Nowadays, you could launch a whole social media campaign and flood Twitter with #GiveUsRedorDie and threaten an M&M boycott. Back then, we were helpless with only our thoughts and strongly worded letters to the editor that never saw the light of day.  The red ones would have been back so fast, or at the very least, the power of the internet would have uncovered the ultimate truth (and most likely a conspiracy) about what really happened in 1976: Red No. 2 was never in the red M&Ms. We were forced to endure those depressing dirt-colored cookies for 11 long, cruel years, for what? Fear that people would be so smart as to question Mars’s assertions that the red M&Ms were fine. Ha, little did they know, we were stupid and would have believed them. Never underestimate the gullibility of people in the 70s.

Finally in 1987, the red M&Ms came back. By then I was graduating from college and it would be another few years before I could heal and attempt to make the cookies properly without breaking down.

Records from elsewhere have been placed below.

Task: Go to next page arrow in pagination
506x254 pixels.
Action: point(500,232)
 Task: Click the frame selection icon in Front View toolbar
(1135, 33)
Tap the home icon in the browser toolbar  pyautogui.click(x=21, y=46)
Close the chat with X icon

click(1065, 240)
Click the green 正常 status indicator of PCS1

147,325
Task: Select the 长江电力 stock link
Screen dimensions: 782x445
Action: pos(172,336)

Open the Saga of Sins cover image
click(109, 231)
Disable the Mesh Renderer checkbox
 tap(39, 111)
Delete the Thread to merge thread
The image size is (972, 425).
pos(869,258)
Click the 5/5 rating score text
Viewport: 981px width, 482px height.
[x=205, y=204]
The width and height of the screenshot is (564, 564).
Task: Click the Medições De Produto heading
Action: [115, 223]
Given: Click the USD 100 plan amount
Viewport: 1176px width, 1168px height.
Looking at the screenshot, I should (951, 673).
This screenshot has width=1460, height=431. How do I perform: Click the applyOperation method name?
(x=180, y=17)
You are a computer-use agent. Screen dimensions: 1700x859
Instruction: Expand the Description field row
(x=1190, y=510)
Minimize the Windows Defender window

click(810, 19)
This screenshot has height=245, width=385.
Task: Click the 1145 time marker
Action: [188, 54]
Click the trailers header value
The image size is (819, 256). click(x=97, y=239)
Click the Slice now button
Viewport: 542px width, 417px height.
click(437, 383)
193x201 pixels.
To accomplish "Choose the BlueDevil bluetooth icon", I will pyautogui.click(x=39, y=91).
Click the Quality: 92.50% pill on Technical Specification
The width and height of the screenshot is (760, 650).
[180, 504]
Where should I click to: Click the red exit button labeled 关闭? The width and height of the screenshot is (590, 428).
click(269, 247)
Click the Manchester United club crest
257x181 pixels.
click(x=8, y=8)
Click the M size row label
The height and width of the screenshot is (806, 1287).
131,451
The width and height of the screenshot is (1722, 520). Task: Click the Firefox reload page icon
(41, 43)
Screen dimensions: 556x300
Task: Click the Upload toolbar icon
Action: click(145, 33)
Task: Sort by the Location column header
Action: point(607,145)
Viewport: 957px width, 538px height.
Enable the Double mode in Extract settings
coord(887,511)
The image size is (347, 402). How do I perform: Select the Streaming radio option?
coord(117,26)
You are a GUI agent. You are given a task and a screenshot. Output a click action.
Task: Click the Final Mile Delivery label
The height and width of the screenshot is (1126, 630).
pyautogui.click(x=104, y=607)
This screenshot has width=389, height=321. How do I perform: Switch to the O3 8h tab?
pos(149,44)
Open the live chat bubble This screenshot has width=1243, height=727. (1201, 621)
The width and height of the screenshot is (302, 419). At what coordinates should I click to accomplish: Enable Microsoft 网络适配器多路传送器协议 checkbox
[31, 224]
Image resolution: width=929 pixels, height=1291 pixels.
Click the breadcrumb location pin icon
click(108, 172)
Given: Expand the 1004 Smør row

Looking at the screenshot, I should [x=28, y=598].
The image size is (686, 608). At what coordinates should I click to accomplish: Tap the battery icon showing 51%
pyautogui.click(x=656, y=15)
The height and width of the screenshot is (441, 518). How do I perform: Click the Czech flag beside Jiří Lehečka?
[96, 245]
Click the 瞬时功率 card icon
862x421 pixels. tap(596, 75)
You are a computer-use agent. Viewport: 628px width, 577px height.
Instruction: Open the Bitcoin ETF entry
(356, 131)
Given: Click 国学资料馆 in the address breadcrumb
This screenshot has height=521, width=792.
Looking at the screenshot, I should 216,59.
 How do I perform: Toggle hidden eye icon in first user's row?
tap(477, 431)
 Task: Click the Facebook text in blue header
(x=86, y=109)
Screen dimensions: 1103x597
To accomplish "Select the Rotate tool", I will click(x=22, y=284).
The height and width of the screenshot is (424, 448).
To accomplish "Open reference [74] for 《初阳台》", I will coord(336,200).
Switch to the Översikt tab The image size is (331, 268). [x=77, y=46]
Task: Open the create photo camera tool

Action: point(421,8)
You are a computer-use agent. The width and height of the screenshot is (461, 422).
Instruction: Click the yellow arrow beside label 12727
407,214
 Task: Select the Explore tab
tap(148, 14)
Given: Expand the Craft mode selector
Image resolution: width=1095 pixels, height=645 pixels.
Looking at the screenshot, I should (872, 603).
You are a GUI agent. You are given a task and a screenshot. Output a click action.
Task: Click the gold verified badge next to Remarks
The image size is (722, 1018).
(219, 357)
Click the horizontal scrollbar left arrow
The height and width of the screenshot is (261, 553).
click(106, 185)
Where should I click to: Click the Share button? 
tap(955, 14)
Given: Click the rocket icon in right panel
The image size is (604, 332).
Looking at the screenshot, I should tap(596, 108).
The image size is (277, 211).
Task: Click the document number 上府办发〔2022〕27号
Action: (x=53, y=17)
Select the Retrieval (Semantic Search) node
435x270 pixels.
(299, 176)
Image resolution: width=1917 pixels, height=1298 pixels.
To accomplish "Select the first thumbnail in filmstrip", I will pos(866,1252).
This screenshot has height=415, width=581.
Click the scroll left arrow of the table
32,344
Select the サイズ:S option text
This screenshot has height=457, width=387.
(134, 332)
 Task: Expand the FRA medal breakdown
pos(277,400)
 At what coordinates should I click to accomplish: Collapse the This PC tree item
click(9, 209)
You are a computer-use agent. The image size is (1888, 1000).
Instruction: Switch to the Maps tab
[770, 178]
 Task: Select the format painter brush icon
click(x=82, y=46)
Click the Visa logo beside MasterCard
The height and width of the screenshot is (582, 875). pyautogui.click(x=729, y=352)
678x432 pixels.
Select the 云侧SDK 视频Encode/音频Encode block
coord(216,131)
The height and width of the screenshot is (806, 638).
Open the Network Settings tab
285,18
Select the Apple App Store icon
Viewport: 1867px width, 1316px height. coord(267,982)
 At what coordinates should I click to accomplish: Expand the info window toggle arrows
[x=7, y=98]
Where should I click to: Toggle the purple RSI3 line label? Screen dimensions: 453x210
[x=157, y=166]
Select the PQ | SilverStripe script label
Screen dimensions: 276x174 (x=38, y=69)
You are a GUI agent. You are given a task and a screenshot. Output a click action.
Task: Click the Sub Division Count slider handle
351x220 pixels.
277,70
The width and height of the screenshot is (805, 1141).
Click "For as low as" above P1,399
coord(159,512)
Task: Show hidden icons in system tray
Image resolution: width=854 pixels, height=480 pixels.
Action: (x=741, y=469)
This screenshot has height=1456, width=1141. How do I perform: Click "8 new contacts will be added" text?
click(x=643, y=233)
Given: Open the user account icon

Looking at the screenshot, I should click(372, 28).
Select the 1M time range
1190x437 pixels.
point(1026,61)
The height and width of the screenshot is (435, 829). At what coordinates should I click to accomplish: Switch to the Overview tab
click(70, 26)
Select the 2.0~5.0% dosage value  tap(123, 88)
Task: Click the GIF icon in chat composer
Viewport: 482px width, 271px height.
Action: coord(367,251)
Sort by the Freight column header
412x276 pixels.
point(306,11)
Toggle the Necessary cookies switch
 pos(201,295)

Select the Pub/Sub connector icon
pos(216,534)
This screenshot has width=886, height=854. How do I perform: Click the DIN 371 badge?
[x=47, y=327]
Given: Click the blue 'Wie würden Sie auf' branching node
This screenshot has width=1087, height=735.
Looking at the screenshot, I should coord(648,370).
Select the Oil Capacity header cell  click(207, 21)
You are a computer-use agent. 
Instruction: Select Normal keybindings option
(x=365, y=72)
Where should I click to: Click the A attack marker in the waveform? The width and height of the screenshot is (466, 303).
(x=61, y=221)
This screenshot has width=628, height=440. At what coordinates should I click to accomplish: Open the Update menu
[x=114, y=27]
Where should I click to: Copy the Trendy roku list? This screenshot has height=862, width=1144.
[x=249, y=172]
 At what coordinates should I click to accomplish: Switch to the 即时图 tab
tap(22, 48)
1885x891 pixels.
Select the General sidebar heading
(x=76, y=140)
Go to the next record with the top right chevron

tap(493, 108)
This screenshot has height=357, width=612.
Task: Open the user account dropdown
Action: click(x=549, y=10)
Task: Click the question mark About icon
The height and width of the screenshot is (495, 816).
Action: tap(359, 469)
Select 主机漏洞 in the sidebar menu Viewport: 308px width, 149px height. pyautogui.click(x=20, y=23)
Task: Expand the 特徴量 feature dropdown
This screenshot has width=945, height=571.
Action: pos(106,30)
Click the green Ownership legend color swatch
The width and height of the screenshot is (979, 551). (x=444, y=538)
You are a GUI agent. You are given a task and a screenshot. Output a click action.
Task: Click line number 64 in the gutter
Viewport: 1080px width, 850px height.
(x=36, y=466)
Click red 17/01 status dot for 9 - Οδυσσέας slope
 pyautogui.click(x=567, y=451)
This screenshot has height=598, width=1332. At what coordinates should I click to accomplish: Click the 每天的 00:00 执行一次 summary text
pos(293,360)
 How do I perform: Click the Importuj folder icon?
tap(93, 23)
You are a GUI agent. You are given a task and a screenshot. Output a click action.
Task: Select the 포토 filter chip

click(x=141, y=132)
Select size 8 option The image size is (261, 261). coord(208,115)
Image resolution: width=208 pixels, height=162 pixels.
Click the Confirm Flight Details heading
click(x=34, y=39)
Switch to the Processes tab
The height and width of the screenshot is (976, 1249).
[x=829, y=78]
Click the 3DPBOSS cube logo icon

Mars nearly broke me, but I survived, even after the company taunted me with the ever so convenient red and green only M&M bag. And then the color dam broke open and there were contests to decide new colors, custom colors and logos, entire M&M brick and mortar stores. In the words of Peter Venkman, human sacrifice, dogs and cats living together, mass hysteria.

So, my little pretties, enjoy your M&M online custom color ordering. Or that trip to the M&M store. Just remember what those of us suffered before you. And beware. They could be coming for your Skittles, next.